地元の政財界に人脈が広く、16年には各界の名士が出席して勤続50年を祝うパーティーも開催されたという。

 同社は17年に元社員の不審な行動について外部から情報提供があり調査したが、元社員や顧客が事実関係を否定したため、問題を見抜けず調査を終了していた。結果として、被害はその後も続いてしまった。

 今年6月、顧客から情報提供があり、7月に問題が発覚。山口県警は8月、同社からの告発を受理し、詐欺容疑で捜査している。

社会通念上、顧客への弁済は不可避

 それでは、詐取された現金は取り返すことが可能なのだろうか。

 第一生命は「個別の事情に応じて、被害金の一部」を弁済したとしているが、一部が幾らなのかは明らかにしていない。

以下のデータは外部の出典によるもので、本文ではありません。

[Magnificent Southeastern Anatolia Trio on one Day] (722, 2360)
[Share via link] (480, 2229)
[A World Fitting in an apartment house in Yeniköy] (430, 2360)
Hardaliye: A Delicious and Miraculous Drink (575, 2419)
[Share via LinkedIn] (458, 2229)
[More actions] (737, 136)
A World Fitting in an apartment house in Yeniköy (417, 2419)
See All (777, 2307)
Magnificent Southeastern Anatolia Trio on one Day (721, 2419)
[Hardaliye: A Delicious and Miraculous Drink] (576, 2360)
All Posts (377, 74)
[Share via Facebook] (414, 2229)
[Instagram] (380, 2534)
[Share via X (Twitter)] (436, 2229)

また「今後、全額を弁済する」というような方針も示していない。

 この問題を巡っては、元社員に現金を詐取されたとして顧客2人が、寄託金の返還と損害賠償を求める民事訴訟を山口地裁周南支部に起こしている。

 訴えによると、1人は、元社員から母親の死亡保険金について「トップセールスマンの特別枠があり、高利で預かることができる」と持ち掛けられ、昨年3月に利息を年500万円として5000万円を預けたが、利息が支払われないとして返還を求めている。

 もう1人は今年3月、元社員から「得意先1人だけに高利をつけられる。あなたを推薦したい」などと誘われ、支店長らが同席して借用証書を作成。1000万円を元社員名義の口座に入金したとして、同社と元社員に賠償を求めている。

 訴訟になったということは、元社員には返済する資金はなく、手元はスッカラカンと見て間違いないだろう。

 では、被害者は泣き寝入りかというと、社会通念上「会社としてあずかり知らぬ個人の犯罪」で済ますのは無理があるのではないだろうか。